警察とマスコミ、偽らざる「不適切な」関係

なぜ記者クラブは警察批判ができないのか

警察と記者クラブの関係に適切な距離はとれているのか(写真:kazumi.k / PIXTA)

新聞やテレビ、ラジオで事件・事故のニュースが流れない日はない。このほか、週刊誌や月刊誌などの雑誌、また最近ではインターネットを使ったウェブページにも、警察関連の記事が掲載される。

筆者は北海道警察(道警)本部の課長、警察署長、あるいは他府県警察の捜査第2課長として、記者から取材を受ける立場にいた。在職中には記者たちが警察本部や警察署の各課に出入りし、直接、現場の課長らから取材していた。署長時代には時間があれば、記者を署長室に招き入れていた。
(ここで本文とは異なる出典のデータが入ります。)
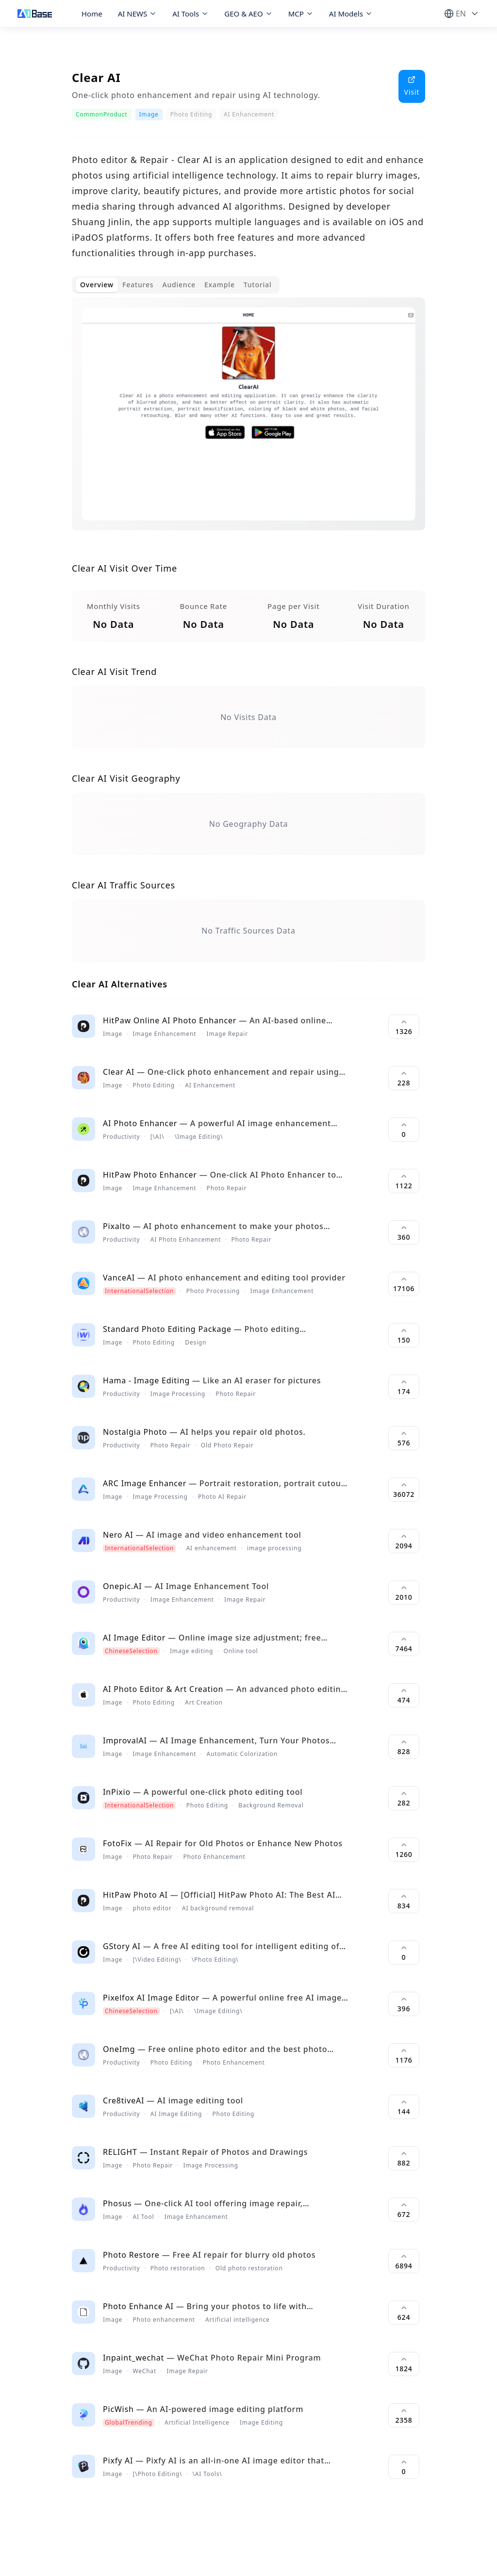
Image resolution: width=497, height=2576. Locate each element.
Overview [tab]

当時の若い記者たちは、特ダネ(他紙に先駆けて報道する重大ニュース)を狙っていた。特ダネとはいっても、多くは「近く、○○事件の捜査着手か」といった予告的な内容で、他紙に先駆けて記事にする意味があるのかと思いつつ対応した。しかし、手がけた多くの汚職事件の捜査で彼らに事前に察知されなかった事件は、わずか1件だけだった。記者たちは警察内部にネタ元(情報源)を持っていたのだ。

警察は「リーク」で記者に貸しをつくる

捜査が始まると頻繁に、「夜討ち、朝駆け」なる取材を受けた。記者対応の基本は、ウソは言わないこと、ミスリードをしないことだと教えられた。なかには的外れな質問をする記者もいたが、プライドを傷つけないように、それとなく間違いを指摘したこともある。まるで禅問答のようなやり取りで、お引き取りを願ったこともあった。記者とのこうしたやり取りは、ある種の緊張感があったが、「書くな」とは言ったこともない。

記者との信頼関係を築くためには、彼らの情報を他社に漏らさないことが肝要だが、一方で、ほとんどの記者が知っている情報を知らない記者には、「今頃こんなところにいていいの?」と声をかけたこともある。

意図的に記者をコントロールするために使われるのが「リーク」だ。リークとは、秘密の情報を漏らすこと、つまり意図的な情報漏洩だが、特定の記者に“貸し”をつくるという効果があると同時に、警察捜査に対する世論づくりにも使われる。